And perhaps most radically, we stop being we. I am not the center of my
dream, but just one trajectory intersecting the dream.
*zzzzz* Desire as productive, creating breaks in the flow and connecting
one desiring machine to another.
*zzzzz* Dreams/nightmares as productive, and what they are producing and
how does this work? Careful, does each dream produce a singularity, or can
we abstract and generalize since we have all been caught in the same habits
of western culture?
*zzzzz* Dreams/nightmares in their different phases of deterritorialization
of subjective space, their territorialization of brain space, the
teterritorialization of ?
*zzzzz* If you must remain psychoanalytic, how about a slight shift?
Instead of seeing nightmares as a failure of the censor, what happens if we
posit that the nightmare is a deflection of something so ungraspable that
it can only be said to be a successful censoring of that experience.
*zzzzz* Dreams/Nightmares as ruptures between the binary thinking of
conscious/unconscious, wake/sleep, aware/not aware, here/not here?
*zzzzz* What might have young Felix or Gilles have thought to themselves
when they first had to tackle Descartes Dream problem about reality and
knowing?
*zzzzz* How might the dream/nightmare be seen as a co-patriot of
disfamiliarization?
In ancient Delphi, people would sleep on the steps of the temple of Apollo,
seeking (incubating) the dream that would allow them access to the oracle
inside. Mythically, this access to the truth was a later imposition of
Apollo on a pre-Greek people who practiced dance and rites that were
assigned by the Greeks to Dionysos. Pan is one of his entourage and was
said to have taught Apollo dream work at Delphi. In the Dionysian groups,
the questions or problems, if that is what they really were, were danced
along the hillsides and meadows and involved transformations in ecstasy.

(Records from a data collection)

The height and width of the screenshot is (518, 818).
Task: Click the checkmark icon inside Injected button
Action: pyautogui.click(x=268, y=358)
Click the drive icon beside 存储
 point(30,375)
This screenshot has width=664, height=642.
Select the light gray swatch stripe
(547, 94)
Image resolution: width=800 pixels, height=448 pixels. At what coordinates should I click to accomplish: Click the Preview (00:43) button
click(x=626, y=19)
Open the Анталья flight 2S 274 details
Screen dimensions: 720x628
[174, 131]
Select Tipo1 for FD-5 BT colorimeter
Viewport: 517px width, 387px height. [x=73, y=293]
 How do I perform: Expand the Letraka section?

...

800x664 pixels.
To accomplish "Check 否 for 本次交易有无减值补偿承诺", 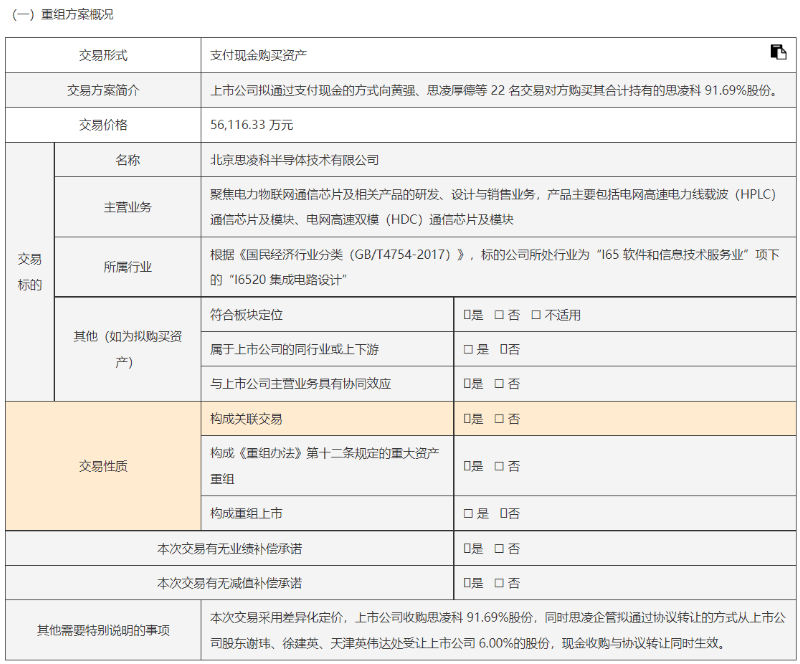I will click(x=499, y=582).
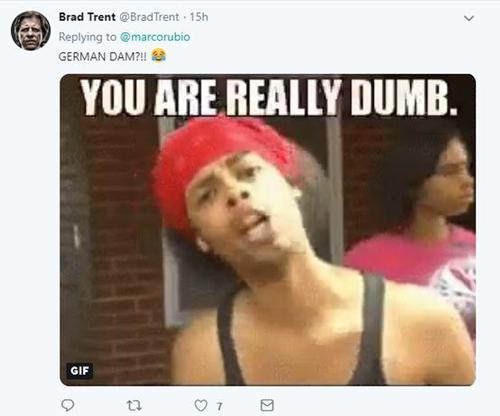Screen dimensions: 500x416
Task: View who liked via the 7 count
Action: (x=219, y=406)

* [TASK INSTRUCTIONS]:
(a) In the passage on dreams and nightmares, where did people in ancient Delphi sleep while seeking the dream that would give them access to the oracle?
(b) Continue the passage on dreams and nightmares from its final sentence.
These entries come from a separate source.

* [ANSWERS TO THE EXERCISE]:
(a) On the steps of the temple of Apollo.

(b)
This moving-into may be distinguished from Apollo's seeing-from afar. With
the dominance of Apollo, the dramas were all contained in the amphitheater
and the ecstasies relocated to the dream (and the one oracle, who was
imprisoned in the center of the temple and surrounded by the priests who
did all the interpreting of visions and dreams). This same set-up was found
in the cult of Asklepios (Aesculapius in Latin). At these popular dream
healing sanctuaries the amphitheater was ever near the spa. The patients
would be cured when they encountered Asklepios or one of his family or
animals in a dream. The becoming other, so to speak, was limited to
particular containing vessels. Still, Dionysos is seen as Apollo's dark
brother and has his own months where he is still the god at Delphi.
Like Dionysos, the nightmare remains nomadic subject, the free autonomous
subject which exists momentarily in an ever shifting array of possibilities
as desiring machines distribute flows across the body without organs.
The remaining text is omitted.